> **How to complete this task**: Reproduce exactly the lines from the one containing "Given: Expand the 顧客タイプ情報 section chevron" through the end of the entries, including both. Drop the pictures.

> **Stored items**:
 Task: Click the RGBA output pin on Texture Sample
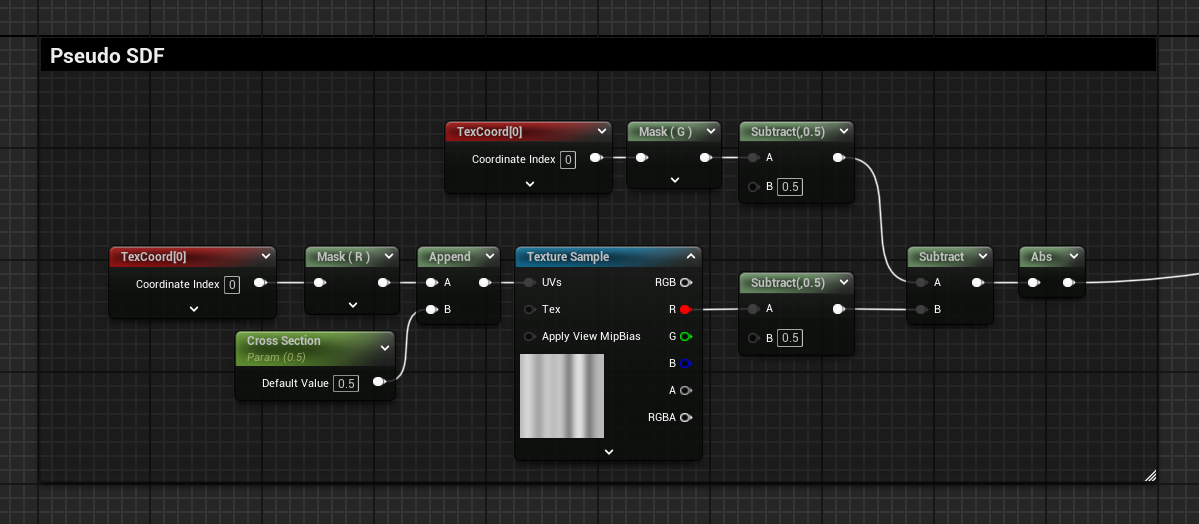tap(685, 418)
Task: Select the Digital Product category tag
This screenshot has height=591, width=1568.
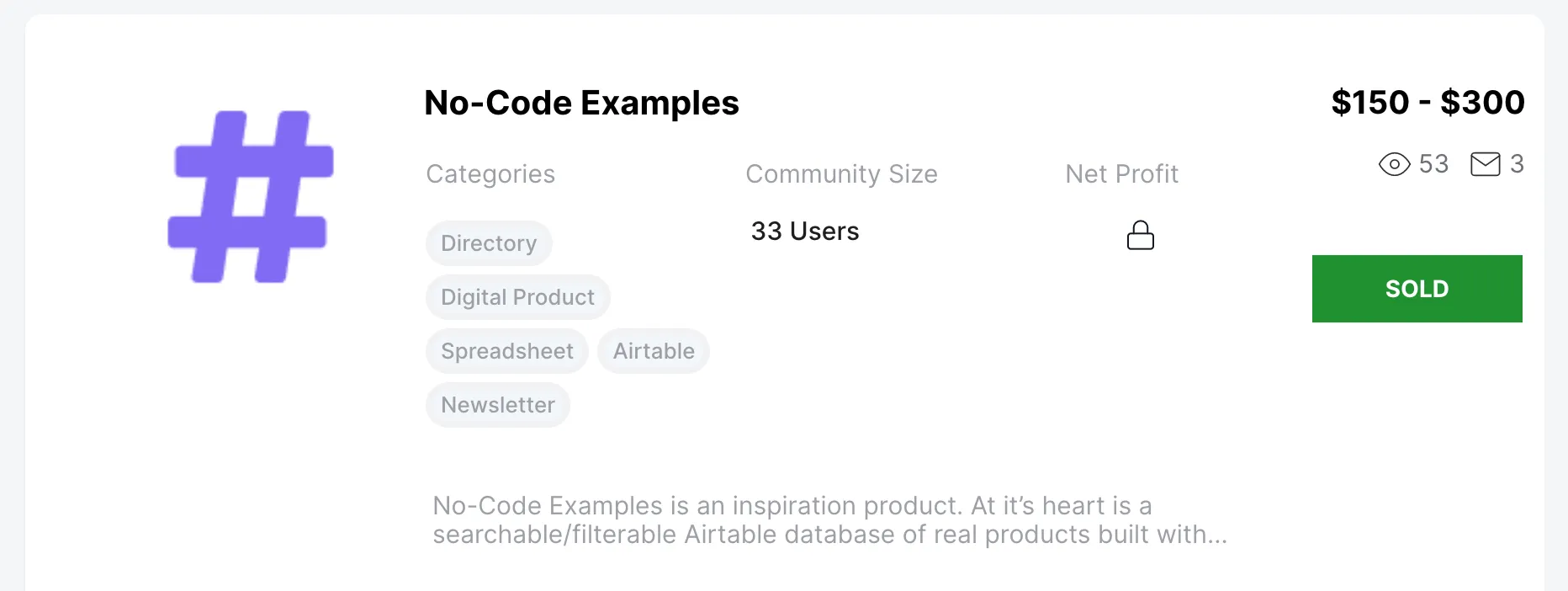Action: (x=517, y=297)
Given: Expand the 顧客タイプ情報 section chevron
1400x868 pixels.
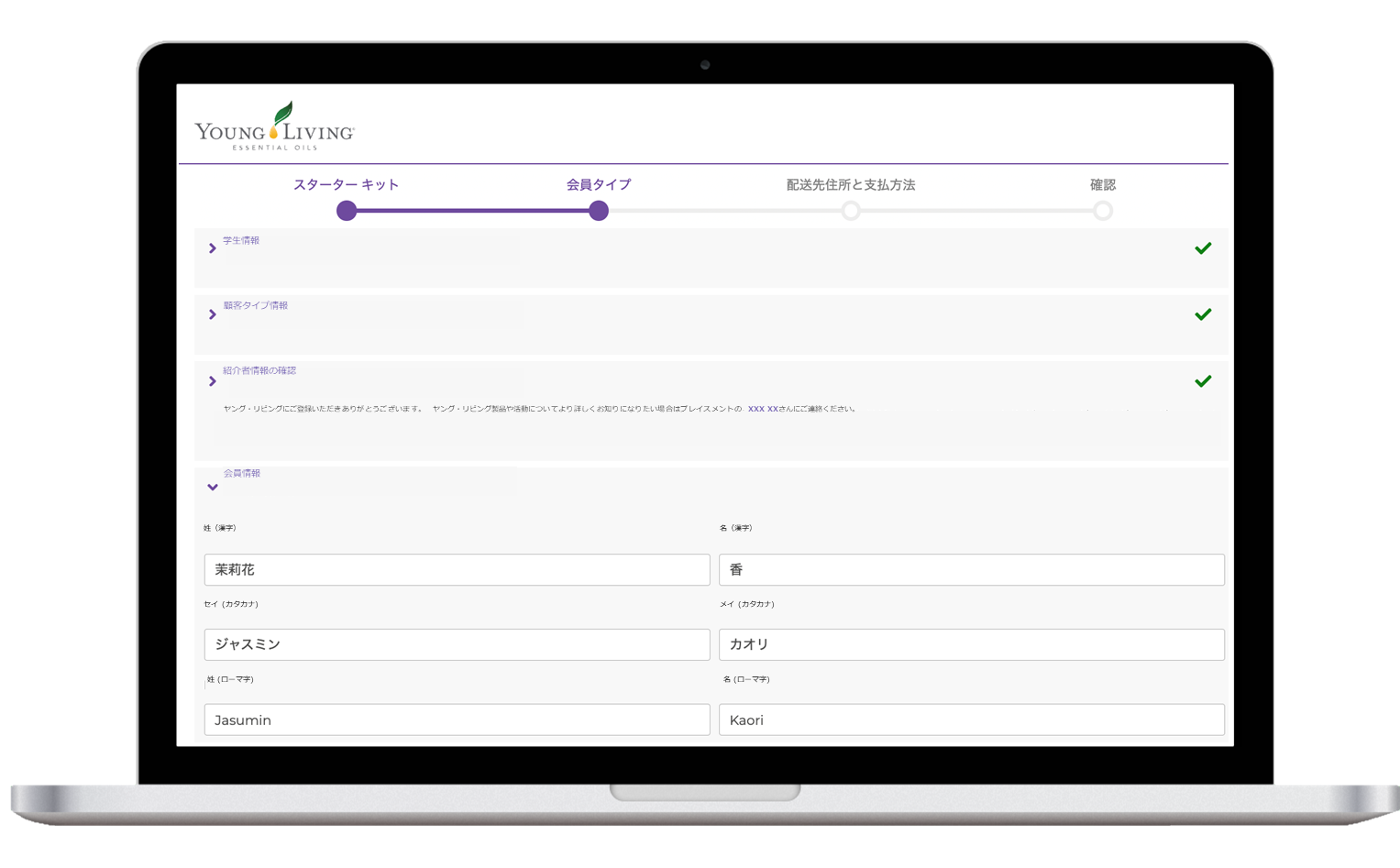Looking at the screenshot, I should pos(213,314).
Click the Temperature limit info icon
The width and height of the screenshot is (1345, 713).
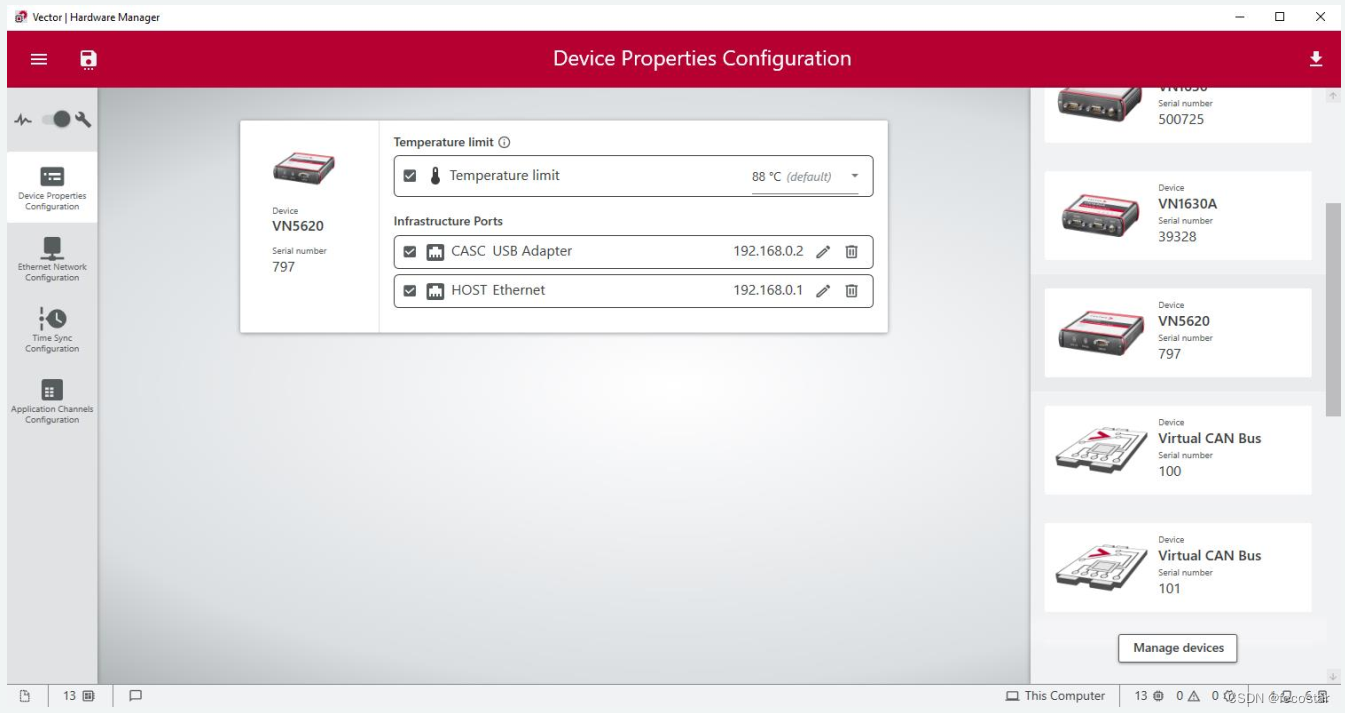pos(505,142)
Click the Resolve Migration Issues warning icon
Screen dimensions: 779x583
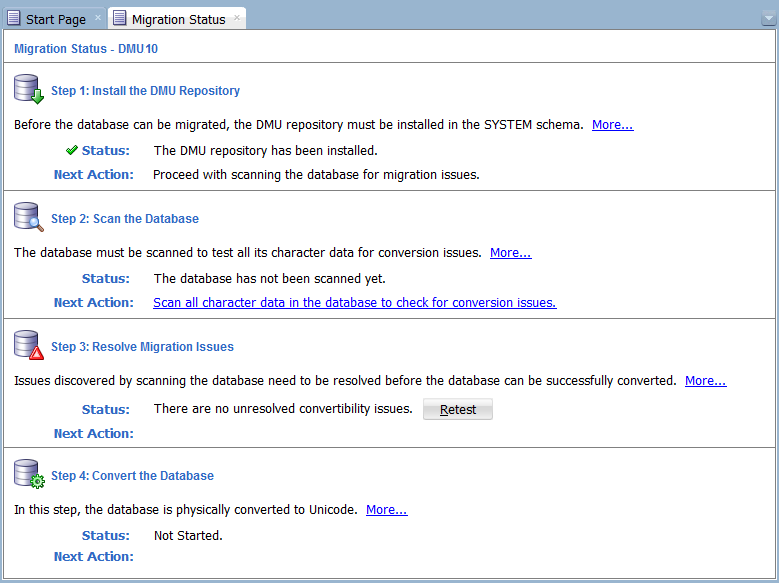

> **Worked solution**:
Given: Expand the 顧客タイプ情報 section chevron
1400x868 pixels.
Looking at the screenshot, I should pos(213,314).
Click the Temperature limit info icon
The width and height of the screenshot is (1345, 713).
pos(505,142)
Click the Resolve Migration Issues warning icon
Screen dimensions: 779x583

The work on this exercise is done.